Furthermore, a QbD approach provides the opportunity for additional process optimization in the future, within clearly proscribed limits, after regulatory review and product approval, allowing for continued improvements in efficiency and cost savings.

Working with Six Sigma experts, Lonza developed a six-step QbD approach within the framework defined by the FDA. A key facet of this approach is the development of critical quality attributes (CQAs), which relate to the characteristics and constraints of a specific product as required by a particular customer.

Dr. Monnaie emphasized the importance of defining and documenting CQAs from the outset of process development, using them as a guide to help stay focused on the goals of a project.Process development has traditionally been more empirical, based on fixed parameters, and has mainly focused on optimizing one factor at a time.

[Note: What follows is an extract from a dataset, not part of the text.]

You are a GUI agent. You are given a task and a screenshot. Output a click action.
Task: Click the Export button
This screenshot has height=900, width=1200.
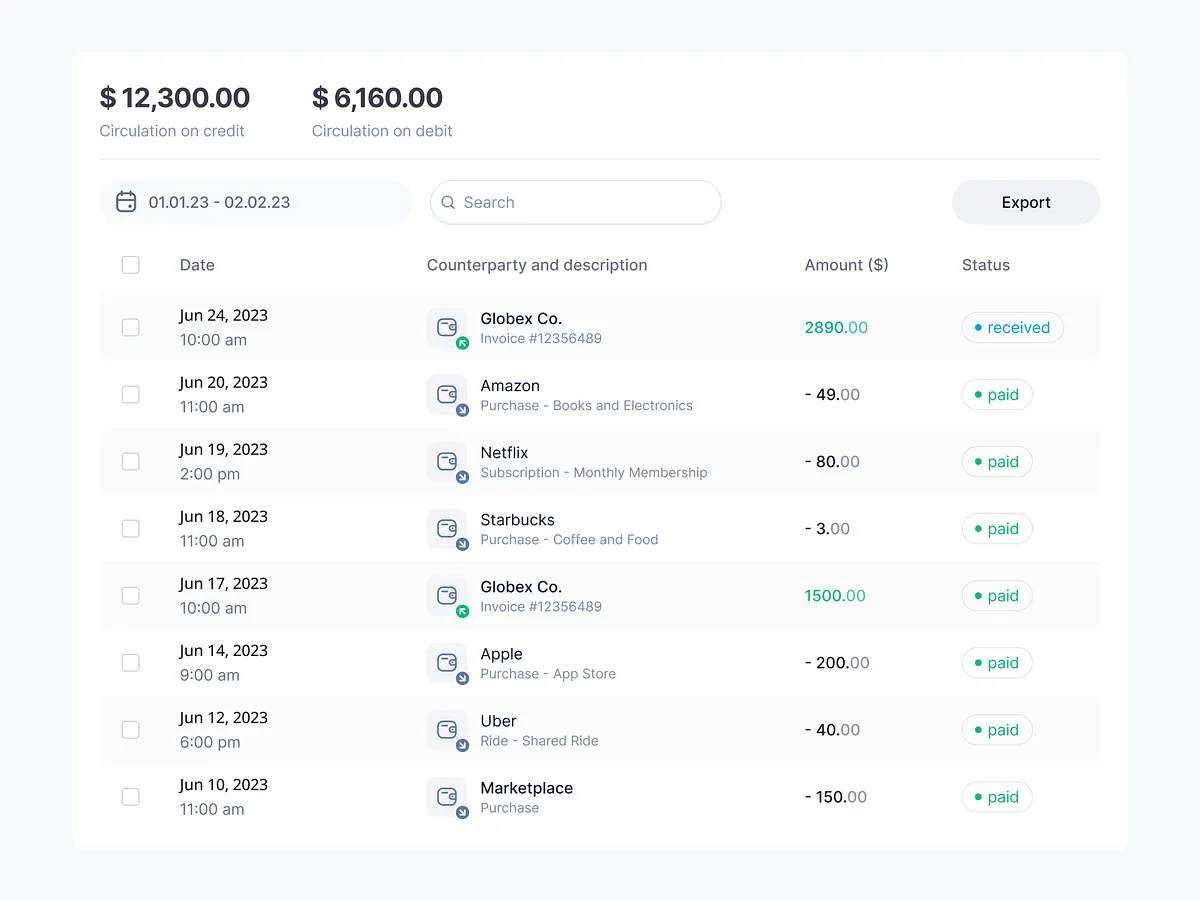coord(1026,202)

In contrast, QbD provides a better understanding of process variability, depends on process risk assessments to define an operational range for process parameters, and incorporates a multivariate design of experiments methodology that can optimize multiple parameters in parallel and identify critical interactions between individual factors.

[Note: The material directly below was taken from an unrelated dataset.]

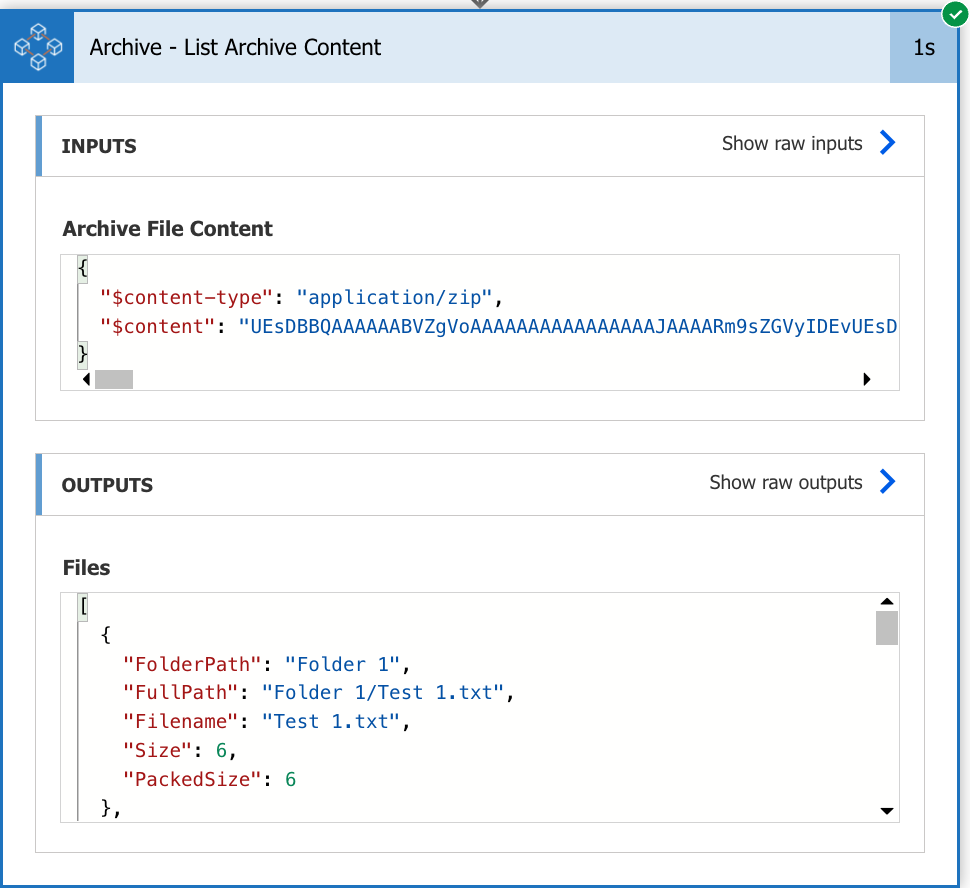Click the FullPath value Folder 1/Test 1.txt
The image size is (970, 888).
point(383,692)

As an example of the value of applying quantitative Six Sigma tools, Dr. Monnaie described how Lonza has used these tools to document a seasonal effect that was compromising process efficiency. The availability of detailed process specifications and statistics led to the identification of a seasonal change in the temperature of incoming solvents as the cause of decrease in efficiency.

Lonza utilizes large-scale chromatographic columns for peptide purification.

Market Remains Strong

The growing pipeline at Bachem mirrors the rising number of peptide manufacturing projects industry-wide, noted Mills. The number of development projects under way at the company (preclinical through Phase III) increased from 120 in 2009 to 138 in 2010; Phase III projects in particular rose from 16 to 25.

Similarly, manufacturing projects to produce peptides already on the market (either for new indications or for introduction into additional countries) climbed from 71 to 86. The value of the peptides market continues to show strong growth, according to Mills, with 2010 figures totaling $15 billion for therapeutic peptides, nearly $600 million for peptide APIs, and $200 million for the research market.

“The peptide industry is extremely strong in Europe and North America,” observed Mahendra Menakuru, CEO of Protein Technologies (PTI). He attributes PTI’s four consecutive years of double-digit growth to the successful launch of its peptide synthesizers into these and other markets.

PTI’s most recent product offerings are the Overture™ robotic peptide synthesizer, which is capable of synthesizing 96 peptides at a time and running six different protocols simultaneously, and the Tribute™ benchtop peptide synthesizer, which features the IntelliSynth UV-monitoring and feedback control option that can capture UV readings every few seconds during the deprotection reaction, providing real-time feedback and control of the length of the deprotection step and the number of repetitions.